→ Exercise: Using the data below, restate exactly every line from the one with "You are a computer-use agent." up to and including the one with "Where should I". No picture belongs in it.

→ Recorded data:
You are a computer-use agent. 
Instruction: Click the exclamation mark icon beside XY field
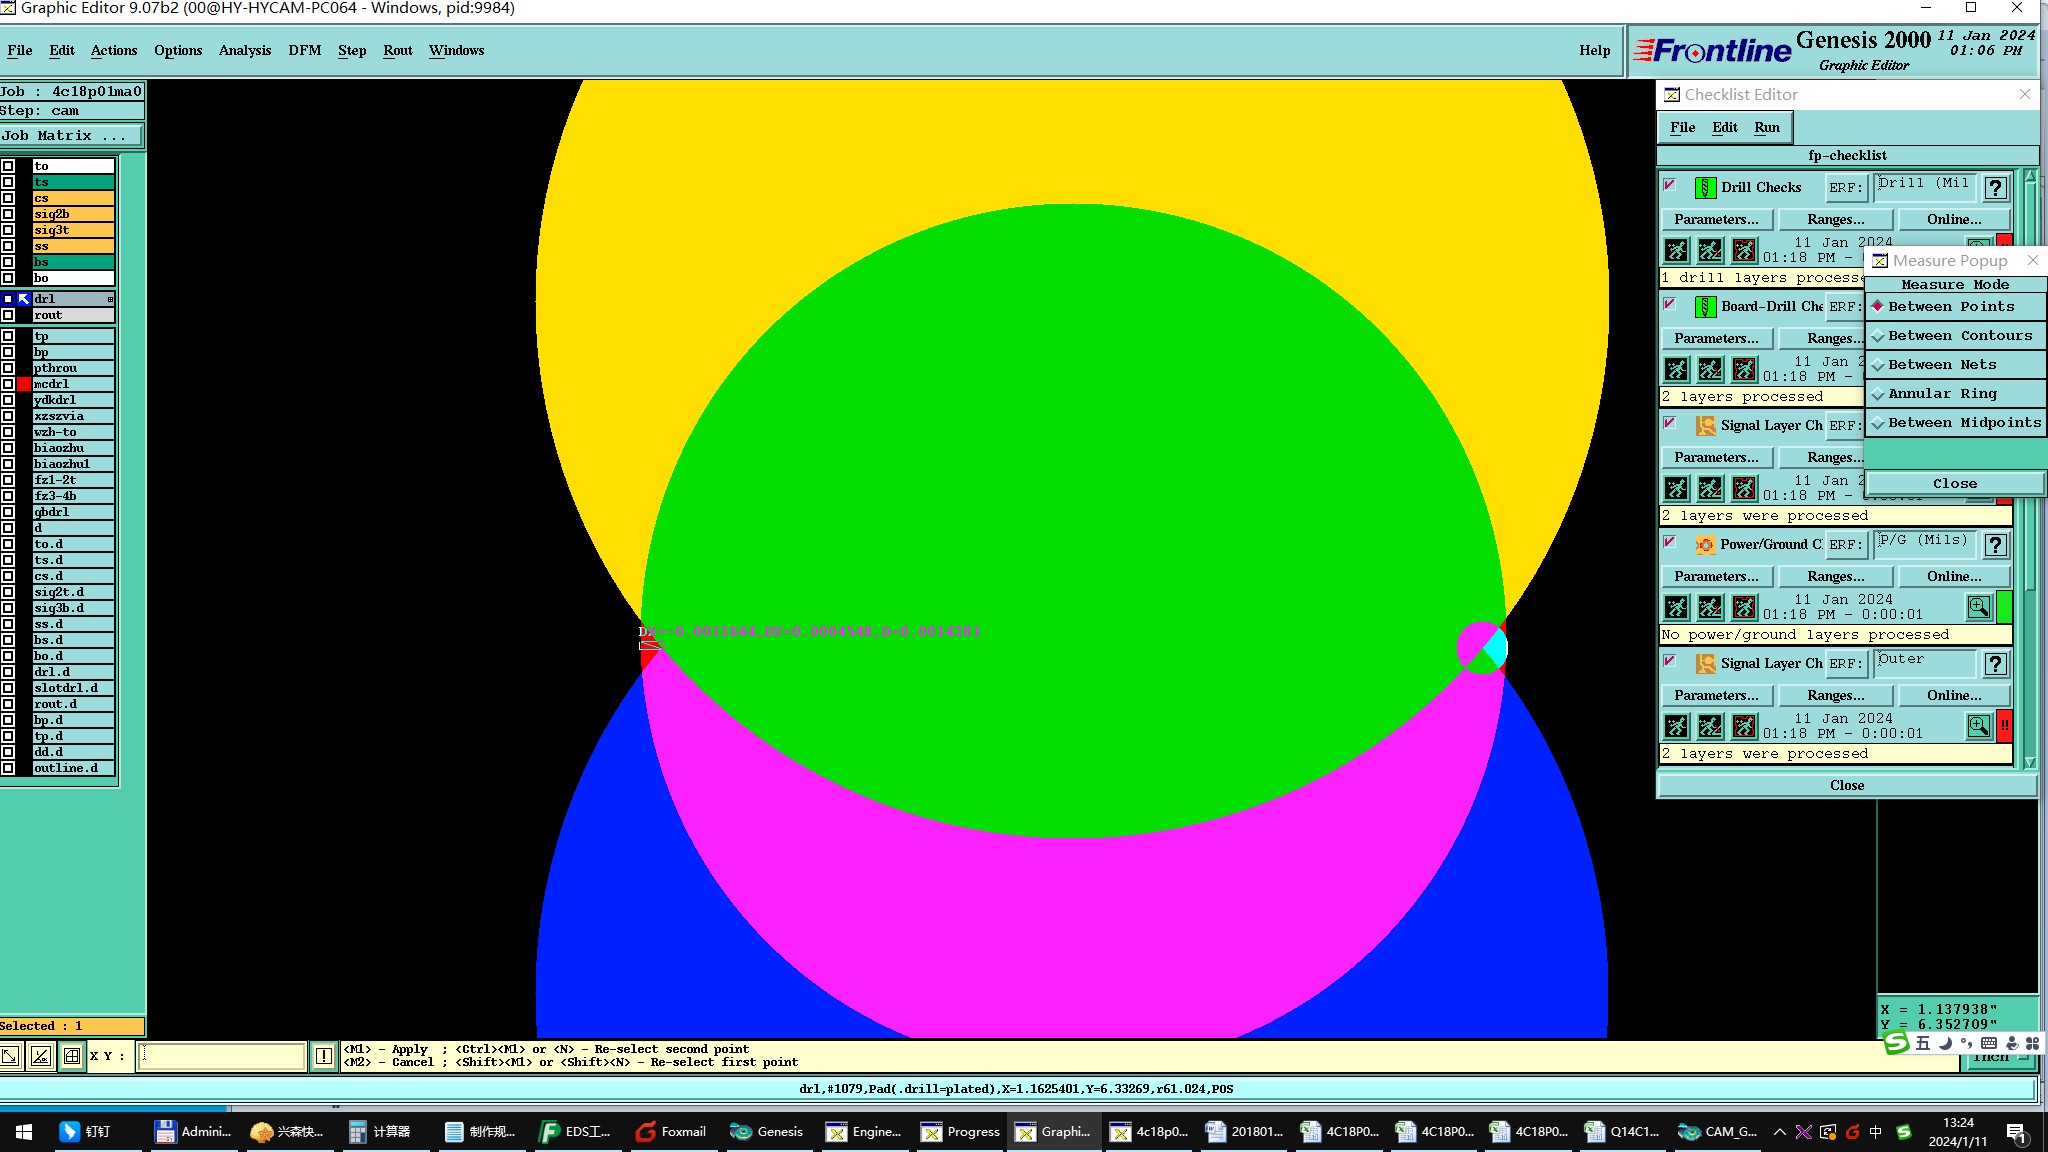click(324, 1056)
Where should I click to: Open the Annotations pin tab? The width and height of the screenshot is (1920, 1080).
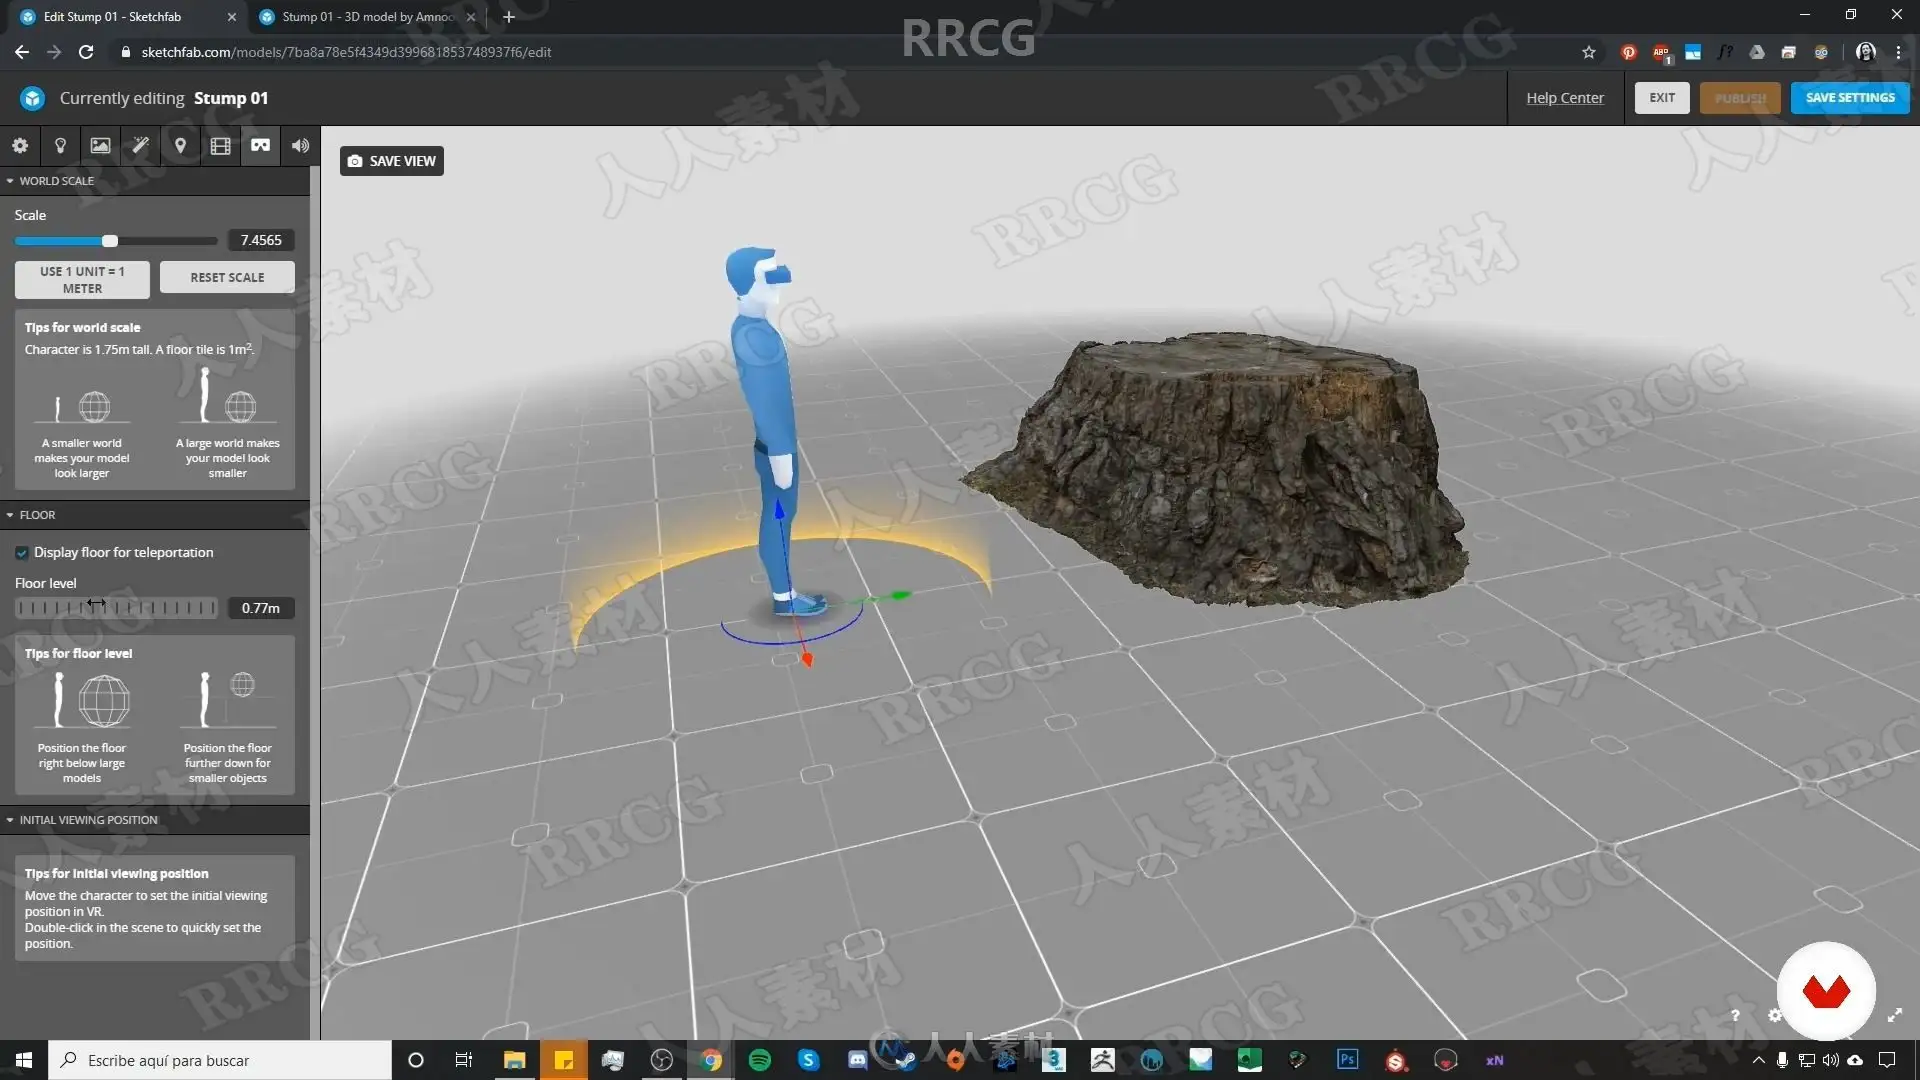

* * *

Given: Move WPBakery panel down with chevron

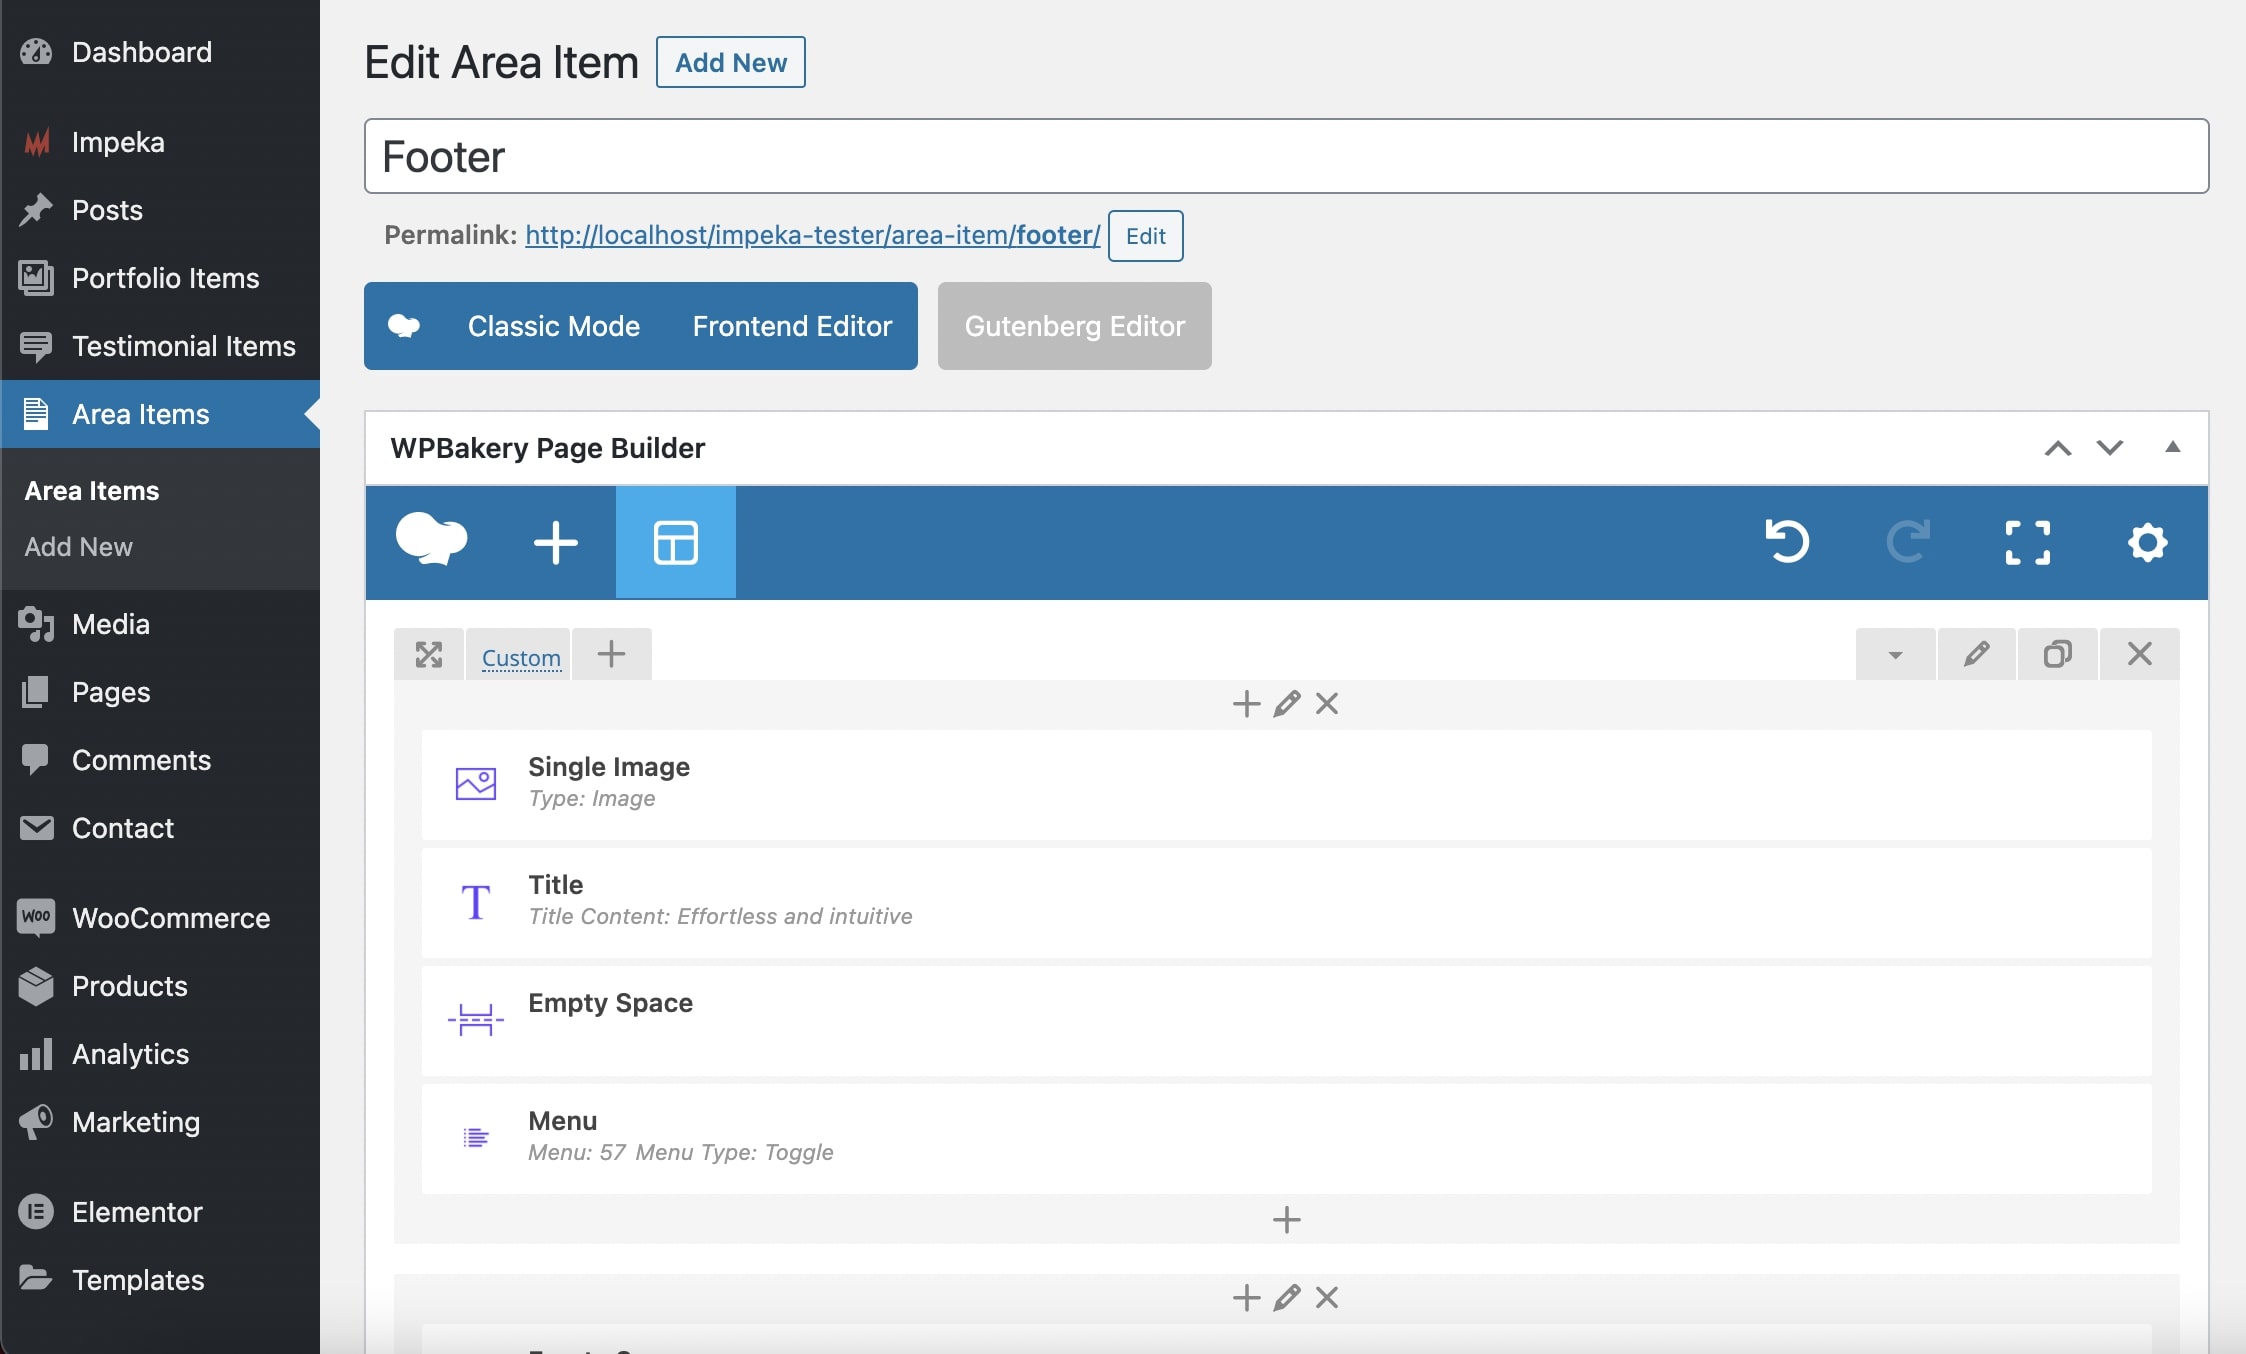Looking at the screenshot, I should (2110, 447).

→ Written response:
You are a computer-use agent. 
Instruction: Click the exclamation mark icon beside XY field
click(324, 1056)
Where should I click to: Open the Annotations pin tab? The width and height of the screenshot is (1920, 1080).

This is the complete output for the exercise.